READING TEXT
^^^^^^^^^^^^^^^^
Topics of statistical analysis with social media data

Abstract

This thesis investigates the use of social media data in social research from a statistical perspective. A broad review is given of how these data has been used by researchers from different disciplines and the extent and means of the investigations carried out with these data is assessed. Special attention has been given to the common obstacles faced by using social media data for statistical analysis and to the graph representation of these data that is generally available to the researcher and to its use for statistical inference.

Most of the literature about the use of social media data for statistical analysis is concerned with the fact that these data represent a non-random sample from the population of interest. We have instead highlighted another fundamental challenge presented by these data, which is, however, rarely taken explicitly into consideration. The problem is that the object of sampling and the unit of interest might be distinct. To tackle this problem, we have shown how two different approaches of statistical inference can be distinguished in the literature. Under each approach, we have provided a discussion about the target of inference and make explicit their limitations in relation with the statistical methods used. Our exposition offers a framework for dealing with unruly data sources.
^^^^^^^^^^^^^^^^
DATA EXCERPT
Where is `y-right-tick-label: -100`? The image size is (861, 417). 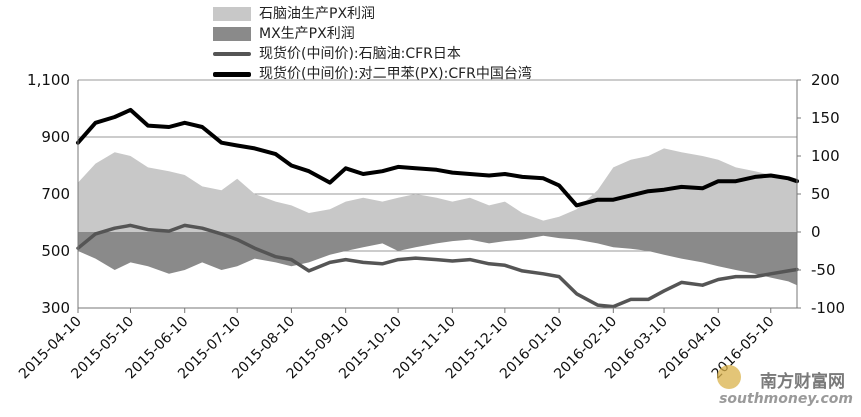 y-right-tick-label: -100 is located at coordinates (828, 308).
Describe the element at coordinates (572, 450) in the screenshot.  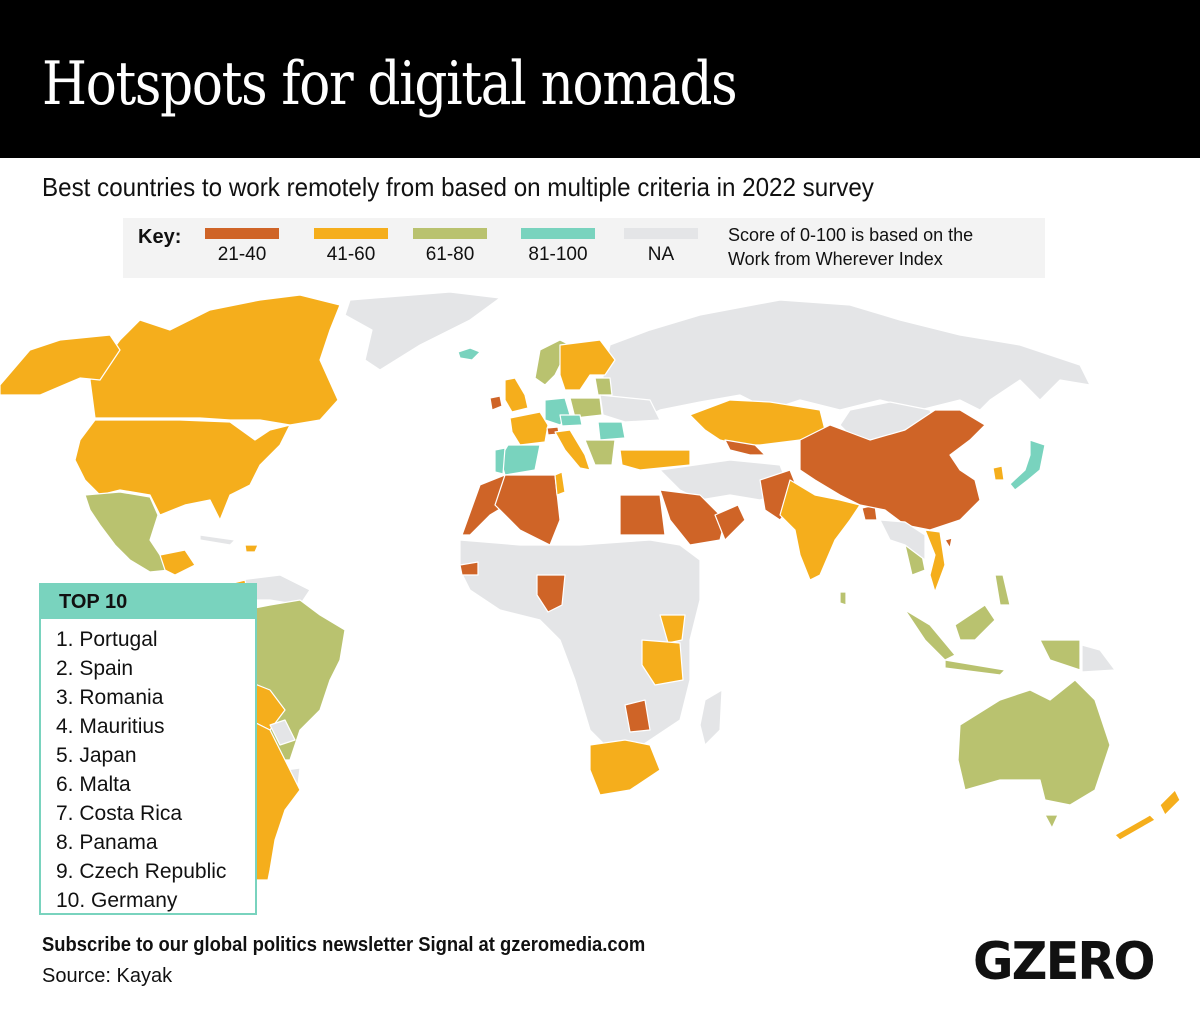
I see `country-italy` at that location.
^^^^^^^^^^^^^^^^
TO DO
Continue the abstract on statistical analysis of social media data from its final sentence, leaving the material aside.

RESULT OF THIS EXERCISE
However, the problems of non-random sample and various unavoidable non-sampling errors do not admit a universally valid statistical approach. One can cope with them if needed to, but one cannot really hope to solve these problems. Meanwhile the graph structure inherent of social media data (and other forms of big data) seems to us a more rewarding area of research.

We have investigated how to use the structure of the graph for estimation. The Horvitz-Thompson (HT) estimator operates by weighting each sample motif by the inverse of its inclusion probability. Generalising the work of Birnbaum and Sirken (1965), we demonstrated that infinite types of incidence weights can be constructed for unbiased estimation. We define the Incidence Weighting Estimator (IWE) as a large class of linear design-based unbiased estimators based on the edges of the Bipartite Incidence Graph (BIG), of which the HT estimator is a special case. This class of estimator has no equivalence in traditional list sampling.

More ways of using the incidence structure of the BIG for estimation has been explored and in doing so we enter in a completely new territory. We have investigated how to use the incidence structure of the BIG to estimate a total based on the sampling units, and, once we have obtained such estimator we have discussed if and how it can be used together with the IWE to improve the inference. We have also seen that it is possible to use the reverse incidence weights in combination with the incidence weights. The weights obtained in such ways, can be used to construct an unbiased estimator in both directions, although the idea seems somewhat impractical at the moment.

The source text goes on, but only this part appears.